Labour needs to do more to restore its reputation for economic competence, says Margaret Hodge

Becoming trusted again on the economy is central to winning the next election. The incompetence of the government and divisions in the Tory party provide us with a precious opportunity, but they do not guarantee a Labour government. Ed Balls has been proved right on growth and the damage caused by the depth and speed of the government’s cuts but we need to place value for money and fiscal prudence at the heart of our economic message. Voters must feel confident with trusting us to run the economy and spend their hard-earned money. To convince them, particularly in our key seats, we have to now start putting forward policies which demonstrate that we have reconnected with their needs and aspirations.

It takes time to build trust and it requires consistency in our messages over time to succeed. We have to be brave and show where our priorities lie: what public spending we would cut as well as how we might grow the economy, and how we will ensure best value for what we do spend. That is a big challenge. It is always easier to make election promises on the assumption that there will be more money. It is much tougher to show how we will be different and better when there is less money. That is why we should lead the battle to ensure that every pound of public spending brings added value to our communities. The pursuit of better value for money is an essentially Labour message which we did not take seriously enough and which the Tories have been able to exploit as part of their justification for cutting back the state.

Too often talking about wasting public money is associated with the right. But being Labour is about standing up for people on low and middle incomes – the kind of people who work two jobs and still struggle to make their wages last until the end of the month. We owe it to them not to waste a penny of the taxes they contribute to the public purse. And those of us who believe in the power of the state to do good must ensure that every pound we raise in taxation supports our ambition to enhance life chances and deliver greater equality.

Embracing an agenda of best value demands the reform of public services. Some party activists believe reform is code for privatisation. It is not. It involves putting the citizen at the heart of how we frame and deliver services. It means focusing on outcomes, not inputs; thinking about what we get, not just what we spend.

This government is ideologically committed to cutting the size of the state. Its principal cuts are in benefits, wages and pensions, and that has nothing to do with reform. Where it is pursuing reform, its proposals are not properly thought through.
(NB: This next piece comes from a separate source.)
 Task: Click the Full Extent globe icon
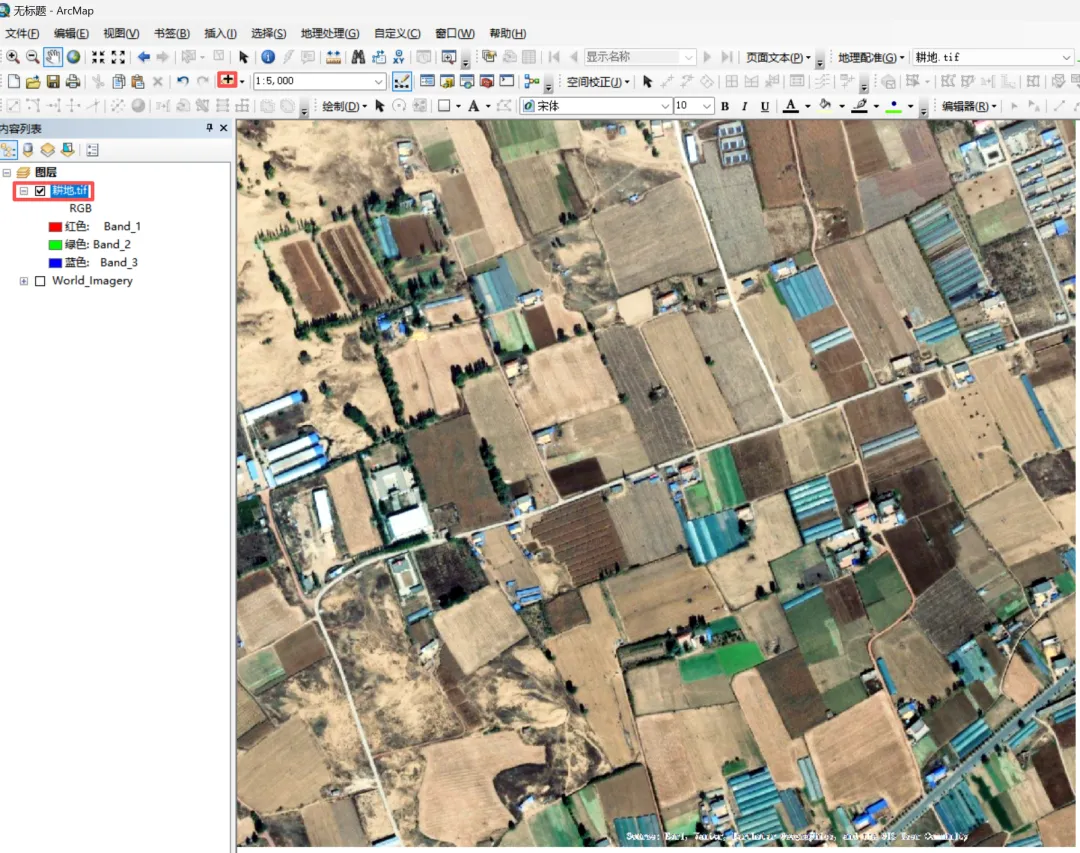(73, 57)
Its health reforms will not only destroy the NHS as we know and value it, they will do nothing to help it cope with less money over time and will end up costing, rather than saving, the taxpayer billions of pounds.
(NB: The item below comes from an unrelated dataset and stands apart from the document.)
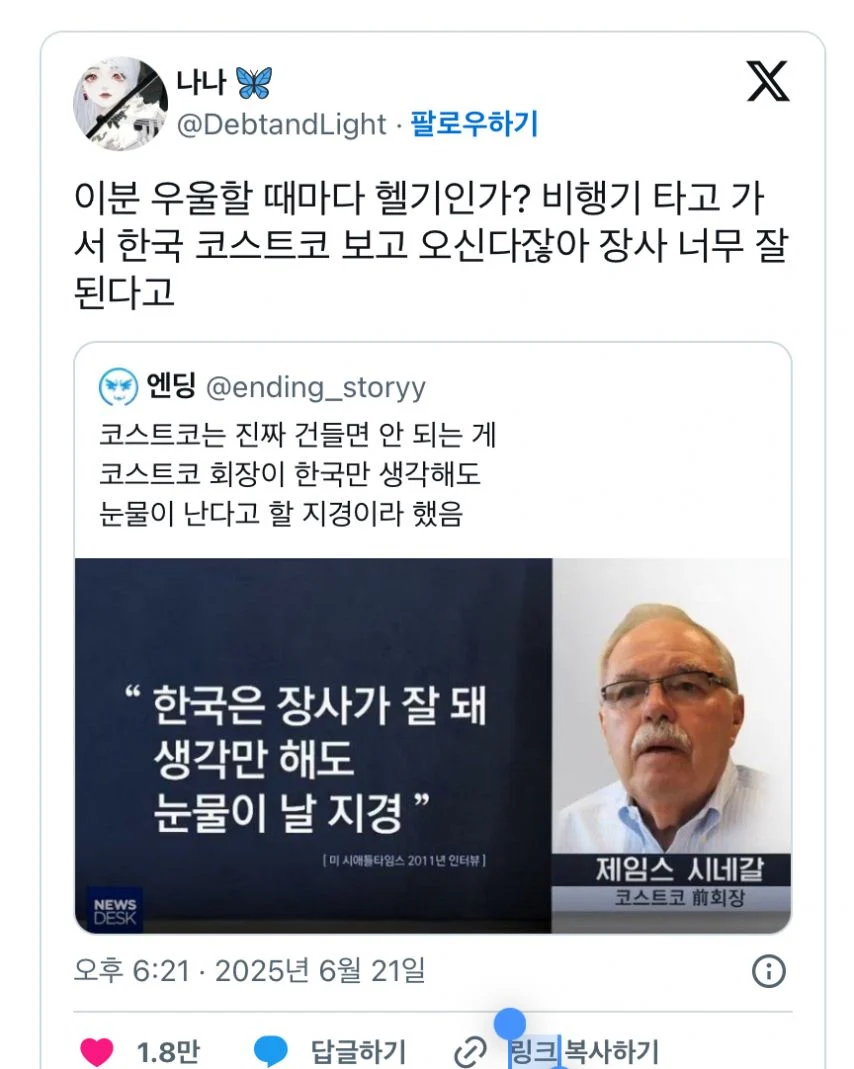Click the 1.8만 likes count
The height and width of the screenshot is (1069, 854).
168,1052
Its welfare proposals are a train crash waiting to happen, with insufficient effort being put on developing the necessary technology to enable real-time information to be shared between HMRC and the Department for Work and Pensions, and unachievable targets being set with its assumption that eight out of 10 claimants will claim online. The Tories are driven by ideology. Underlying their ‘reforms’ lies a massive and relentless privatisation of public services.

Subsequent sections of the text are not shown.